Data Visualization as Storytelling: The 7 Types of Data Stories
With some motivation for the power of data storytelling, we then moved on to thinking about the types of data stories. With this as our grounding, I next help students understand the different types of stories they could tell using visualization. I use a framework from Tableau catalogued here. I find these helpful because sometimes students don’t know where to go with a dataset, but if we focus their eye on storytelling and give them some concrete frameworks to work in, they can find direction with a dataset more often rather than just making sick looking graphs.
With these, then we ask… which types of stories was W.E.B. Dubois telling? Can we find an example of each? Then we look at some other examples… here was a short homework assignment.
- Pick one of the data visualizations below and explore it. They are beautiful data visualizations. Which types of the 7 different Data Stories do you see in here (could be multiple)?
Recreating Graphs: Running Data
Next, it’s time to learn the actual tools needed to create graphs. My class uses Tableau, which I would highly recommend if dataviz is something you will do all year long. I have my running data from the past couple years (I log every run!) and give them a bunch of graphs to recreate. You could do this with any dataset and any platform, but it’s a good way to get them going with the technical skills.

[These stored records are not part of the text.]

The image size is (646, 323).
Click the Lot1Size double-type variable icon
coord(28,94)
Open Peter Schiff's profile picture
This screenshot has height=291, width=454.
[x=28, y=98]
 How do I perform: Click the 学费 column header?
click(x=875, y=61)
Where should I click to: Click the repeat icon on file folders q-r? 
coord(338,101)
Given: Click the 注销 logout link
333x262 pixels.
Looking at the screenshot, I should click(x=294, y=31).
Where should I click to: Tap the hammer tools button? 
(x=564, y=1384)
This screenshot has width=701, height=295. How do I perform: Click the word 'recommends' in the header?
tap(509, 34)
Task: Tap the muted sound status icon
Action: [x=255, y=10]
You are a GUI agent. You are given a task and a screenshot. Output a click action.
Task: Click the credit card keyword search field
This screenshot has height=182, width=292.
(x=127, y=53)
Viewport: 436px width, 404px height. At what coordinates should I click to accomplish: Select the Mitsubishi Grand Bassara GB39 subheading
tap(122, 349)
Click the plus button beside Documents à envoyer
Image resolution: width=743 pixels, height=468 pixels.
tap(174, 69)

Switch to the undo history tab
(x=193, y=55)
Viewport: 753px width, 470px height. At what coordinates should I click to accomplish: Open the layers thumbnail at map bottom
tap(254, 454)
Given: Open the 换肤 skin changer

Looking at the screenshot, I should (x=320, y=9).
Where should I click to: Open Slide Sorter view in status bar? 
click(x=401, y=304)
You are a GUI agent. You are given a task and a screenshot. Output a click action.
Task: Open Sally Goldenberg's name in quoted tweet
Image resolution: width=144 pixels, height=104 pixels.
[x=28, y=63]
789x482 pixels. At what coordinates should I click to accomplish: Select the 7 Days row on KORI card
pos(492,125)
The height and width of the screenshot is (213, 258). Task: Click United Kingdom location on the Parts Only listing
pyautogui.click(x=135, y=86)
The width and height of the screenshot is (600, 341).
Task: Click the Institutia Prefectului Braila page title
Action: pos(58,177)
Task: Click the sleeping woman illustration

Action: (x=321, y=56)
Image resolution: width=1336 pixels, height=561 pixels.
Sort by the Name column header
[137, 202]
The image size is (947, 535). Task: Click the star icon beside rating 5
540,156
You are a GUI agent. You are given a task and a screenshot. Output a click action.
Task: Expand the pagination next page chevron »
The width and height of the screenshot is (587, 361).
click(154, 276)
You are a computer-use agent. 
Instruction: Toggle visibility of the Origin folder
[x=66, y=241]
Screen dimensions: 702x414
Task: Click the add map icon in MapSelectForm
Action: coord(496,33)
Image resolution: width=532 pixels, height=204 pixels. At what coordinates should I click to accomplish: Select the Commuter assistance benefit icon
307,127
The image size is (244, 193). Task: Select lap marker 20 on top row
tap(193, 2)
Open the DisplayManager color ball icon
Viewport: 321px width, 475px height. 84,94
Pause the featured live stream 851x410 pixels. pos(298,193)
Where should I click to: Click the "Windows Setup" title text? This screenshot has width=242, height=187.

As they are creating the graphs, I have them write down one piece of insight they gained from each graph as a way to keep focusing their eye on a graph only being useful if it says something interesting.
Telling a Simple Story: Which was the Greatest NBA Team?
To then get them arguing with each other using graphs as evidence, we do a quick exercise with the stats of the 1996 Bulls and 2017 Warriors. Which was the best team? Which had the best typical player? What graphs (and descriptive statistics at this point too) can you use to argue your case?
A Performance Assessment: Exploratory Data Analysis
Next, it’s time to release them to work on their own. I have them do an exploratory data analysis on a data set. With raw data, how can you use the storytelling framework to tell the story of the dataset? Put together a series of graphs and measurements that give insight about the data. Here is a rubric for a similar assignment that I did during the year in a graded class.
I have used a million different data sets for this (I like to choose one that I get a lot of datasets from a newsletter called Data Is Plural. Some that I have liked in the past have been (these are all links to .csv files, sorry I don’t have them well documented with their sources!)
- Movie gross vs. rating, length etc
- School shootings since Columbine
- Gun laws across the states
- Driving deaths across the states vs. various laws
And lastly, I wanted to outline two creative projects that my classes have done in the past to really explore dataviz in depth. The first, each year, my class has created a wall-sized Data Visualization based on a dataset. We used a mobile projector to project the graphs/titles on the wall and then covered them in painters tape. These were much easier to do in the summer than during the year, but we still did a cool one during the year too! Here are two examples, one about school shootings, and one about Wordle.
And last, this is something I’ve used in the past and have loved – there are two data scientists who spent a year sending each other postcards of data visualizations based on a topic that they collected data on throughout the course of the week. They are beautiful!! I have students pick a topic, collect data on it about themselves for a few days, then creatively visualize it. Fun little exercise.
Phew!!! There are a million other things that pop up along the way, like chart junk and annotating a graph, and how pie charts suck, but these are the main pillars of my dataviz instruction.